Reimbursement to IRA for its expenses

Suppose an IRA incurs expenses; in this case, a wire fee to transfer IRA $ to a 401k that was deducted by the brokerage from the money transferred. Can the IRA (or 401k) be given outside funds to compensate it for the wire fee?

The $ movement was to clear it out the IRA for purposes of the pro-rata rule so tax free backdoor Roths could be done. Two years of non deductible contributions (currently a little less than $14k) remain in the IRA for conversion to a Roth.

This is more of an intellectual question than a monetarily significant question as the wire fee is de minimis.
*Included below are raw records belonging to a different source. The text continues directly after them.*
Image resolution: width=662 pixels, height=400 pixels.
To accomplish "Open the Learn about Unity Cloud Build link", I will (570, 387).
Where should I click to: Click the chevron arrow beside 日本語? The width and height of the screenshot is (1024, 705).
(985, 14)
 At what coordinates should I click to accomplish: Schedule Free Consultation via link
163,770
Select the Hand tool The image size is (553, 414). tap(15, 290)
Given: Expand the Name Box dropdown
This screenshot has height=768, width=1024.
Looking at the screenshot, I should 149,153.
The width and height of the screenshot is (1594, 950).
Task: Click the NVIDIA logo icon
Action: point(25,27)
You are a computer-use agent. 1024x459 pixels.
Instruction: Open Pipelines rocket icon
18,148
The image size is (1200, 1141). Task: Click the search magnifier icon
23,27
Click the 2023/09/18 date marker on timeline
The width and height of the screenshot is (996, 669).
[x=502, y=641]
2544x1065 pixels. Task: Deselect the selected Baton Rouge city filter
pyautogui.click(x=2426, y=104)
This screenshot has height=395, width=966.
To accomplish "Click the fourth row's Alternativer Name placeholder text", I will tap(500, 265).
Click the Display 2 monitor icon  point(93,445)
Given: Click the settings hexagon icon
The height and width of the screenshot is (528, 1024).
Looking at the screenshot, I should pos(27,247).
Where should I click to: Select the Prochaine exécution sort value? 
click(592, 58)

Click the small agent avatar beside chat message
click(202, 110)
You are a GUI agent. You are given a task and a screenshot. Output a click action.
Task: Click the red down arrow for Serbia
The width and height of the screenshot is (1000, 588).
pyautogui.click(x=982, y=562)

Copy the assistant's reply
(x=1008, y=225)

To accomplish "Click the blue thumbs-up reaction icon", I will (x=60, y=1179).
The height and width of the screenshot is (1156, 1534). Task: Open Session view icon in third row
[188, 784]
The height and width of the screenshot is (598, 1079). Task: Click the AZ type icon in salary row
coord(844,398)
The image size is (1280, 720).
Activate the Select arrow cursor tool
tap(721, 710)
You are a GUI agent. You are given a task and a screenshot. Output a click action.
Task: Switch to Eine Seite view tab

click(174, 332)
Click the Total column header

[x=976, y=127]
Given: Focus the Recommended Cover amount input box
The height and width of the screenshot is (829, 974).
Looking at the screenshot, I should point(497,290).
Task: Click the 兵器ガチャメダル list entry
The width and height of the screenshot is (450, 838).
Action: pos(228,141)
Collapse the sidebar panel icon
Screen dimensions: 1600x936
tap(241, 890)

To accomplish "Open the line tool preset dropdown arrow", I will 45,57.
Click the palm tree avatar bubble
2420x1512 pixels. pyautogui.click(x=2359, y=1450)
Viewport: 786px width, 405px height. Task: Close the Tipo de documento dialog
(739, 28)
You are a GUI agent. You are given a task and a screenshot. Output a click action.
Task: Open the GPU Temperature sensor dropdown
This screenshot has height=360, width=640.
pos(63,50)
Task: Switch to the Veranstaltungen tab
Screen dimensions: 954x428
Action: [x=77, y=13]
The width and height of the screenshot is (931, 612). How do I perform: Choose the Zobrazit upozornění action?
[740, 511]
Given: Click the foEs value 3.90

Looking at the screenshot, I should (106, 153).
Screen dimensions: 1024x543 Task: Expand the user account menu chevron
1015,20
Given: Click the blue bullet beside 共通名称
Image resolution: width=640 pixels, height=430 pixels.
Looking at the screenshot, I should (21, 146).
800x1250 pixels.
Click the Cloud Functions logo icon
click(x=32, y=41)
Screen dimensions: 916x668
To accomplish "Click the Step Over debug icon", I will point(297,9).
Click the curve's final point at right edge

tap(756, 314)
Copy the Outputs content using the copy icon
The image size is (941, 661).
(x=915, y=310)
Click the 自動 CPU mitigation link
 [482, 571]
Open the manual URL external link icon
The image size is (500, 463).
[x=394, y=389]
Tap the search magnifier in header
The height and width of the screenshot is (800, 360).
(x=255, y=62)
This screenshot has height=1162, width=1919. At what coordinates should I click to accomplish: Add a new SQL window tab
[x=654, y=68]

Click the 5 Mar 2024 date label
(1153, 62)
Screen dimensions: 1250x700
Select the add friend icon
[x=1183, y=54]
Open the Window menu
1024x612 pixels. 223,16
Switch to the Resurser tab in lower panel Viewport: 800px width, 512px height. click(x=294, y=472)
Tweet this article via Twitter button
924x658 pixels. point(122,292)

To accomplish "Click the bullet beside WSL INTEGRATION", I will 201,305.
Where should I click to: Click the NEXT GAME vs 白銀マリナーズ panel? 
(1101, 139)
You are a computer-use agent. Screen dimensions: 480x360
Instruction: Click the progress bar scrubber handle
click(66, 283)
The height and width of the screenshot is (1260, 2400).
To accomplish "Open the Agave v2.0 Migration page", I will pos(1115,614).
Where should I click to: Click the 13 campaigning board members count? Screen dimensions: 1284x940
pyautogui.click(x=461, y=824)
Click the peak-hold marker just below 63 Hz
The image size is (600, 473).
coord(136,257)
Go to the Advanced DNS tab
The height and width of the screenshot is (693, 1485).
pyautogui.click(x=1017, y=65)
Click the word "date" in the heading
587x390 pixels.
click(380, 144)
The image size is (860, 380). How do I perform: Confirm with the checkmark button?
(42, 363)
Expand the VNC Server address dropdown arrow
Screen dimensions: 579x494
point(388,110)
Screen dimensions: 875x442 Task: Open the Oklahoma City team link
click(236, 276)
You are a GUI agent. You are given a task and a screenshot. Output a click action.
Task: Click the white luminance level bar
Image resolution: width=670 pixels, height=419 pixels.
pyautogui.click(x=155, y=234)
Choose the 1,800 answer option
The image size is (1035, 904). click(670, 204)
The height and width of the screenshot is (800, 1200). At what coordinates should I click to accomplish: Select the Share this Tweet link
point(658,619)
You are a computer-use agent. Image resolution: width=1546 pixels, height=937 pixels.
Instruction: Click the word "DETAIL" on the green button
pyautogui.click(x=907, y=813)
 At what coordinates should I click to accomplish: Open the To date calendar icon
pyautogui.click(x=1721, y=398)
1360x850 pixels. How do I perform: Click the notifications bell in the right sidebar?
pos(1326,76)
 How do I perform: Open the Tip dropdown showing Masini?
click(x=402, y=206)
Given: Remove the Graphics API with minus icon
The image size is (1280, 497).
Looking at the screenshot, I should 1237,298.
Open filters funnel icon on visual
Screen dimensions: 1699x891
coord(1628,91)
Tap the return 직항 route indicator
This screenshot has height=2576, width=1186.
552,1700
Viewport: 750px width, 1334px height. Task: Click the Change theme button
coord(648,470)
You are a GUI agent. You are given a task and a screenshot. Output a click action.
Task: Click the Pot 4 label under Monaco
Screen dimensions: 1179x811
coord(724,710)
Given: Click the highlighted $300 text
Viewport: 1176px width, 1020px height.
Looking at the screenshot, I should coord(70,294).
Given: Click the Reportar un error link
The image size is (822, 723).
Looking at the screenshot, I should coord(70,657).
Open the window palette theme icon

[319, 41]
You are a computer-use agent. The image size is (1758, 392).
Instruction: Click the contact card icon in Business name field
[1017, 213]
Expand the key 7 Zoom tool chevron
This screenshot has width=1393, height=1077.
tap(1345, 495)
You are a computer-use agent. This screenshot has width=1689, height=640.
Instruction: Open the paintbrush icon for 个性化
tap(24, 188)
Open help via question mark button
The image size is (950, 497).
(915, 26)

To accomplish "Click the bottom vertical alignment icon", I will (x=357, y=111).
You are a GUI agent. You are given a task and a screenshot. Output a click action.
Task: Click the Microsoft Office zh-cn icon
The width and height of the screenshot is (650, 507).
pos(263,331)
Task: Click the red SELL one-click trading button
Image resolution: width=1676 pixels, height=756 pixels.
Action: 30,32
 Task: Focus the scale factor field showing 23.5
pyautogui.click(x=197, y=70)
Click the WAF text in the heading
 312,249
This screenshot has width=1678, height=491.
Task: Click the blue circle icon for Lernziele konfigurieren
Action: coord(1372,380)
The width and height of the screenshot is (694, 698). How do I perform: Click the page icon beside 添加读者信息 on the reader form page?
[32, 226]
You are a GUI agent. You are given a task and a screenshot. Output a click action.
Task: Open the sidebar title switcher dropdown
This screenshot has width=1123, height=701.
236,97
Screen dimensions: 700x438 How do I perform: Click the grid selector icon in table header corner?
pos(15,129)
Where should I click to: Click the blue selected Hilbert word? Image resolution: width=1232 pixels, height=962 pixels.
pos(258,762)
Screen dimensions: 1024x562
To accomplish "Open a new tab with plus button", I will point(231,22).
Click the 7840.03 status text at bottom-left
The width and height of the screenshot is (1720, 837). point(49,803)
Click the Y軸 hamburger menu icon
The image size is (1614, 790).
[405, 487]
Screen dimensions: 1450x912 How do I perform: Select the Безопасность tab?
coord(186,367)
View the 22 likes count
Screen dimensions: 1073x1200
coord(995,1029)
But to quote from Dirty Harry “I gots to know.”

TIA
Barry Kaplan



There is no additional contribution space due to various IRA fees including maintenace fees, investment management fees, exit fees, or this wire fee. Therefore, if the IRA owner has maxed out the annual contribution, an additional contribution cannot be made. 
I doubt that any custodians would offer to bill the wire fee separately so the IRA owner could pay from outside funds (like the formerly deductible IRA maintenance fees),  but since the misc itemized deductions subject to 2% of AGI floor have suspended, there is probably little demand for that. These fees are being paid with pre tax dollars so the cost is less expensive than had this been a Roth IRA and paid from after tax dollars. 
A 401k plan will not reimburse this fee, but if the funds were going to another IRA custodian, some such custodians have been known to reimburse exit and wire fees in the past.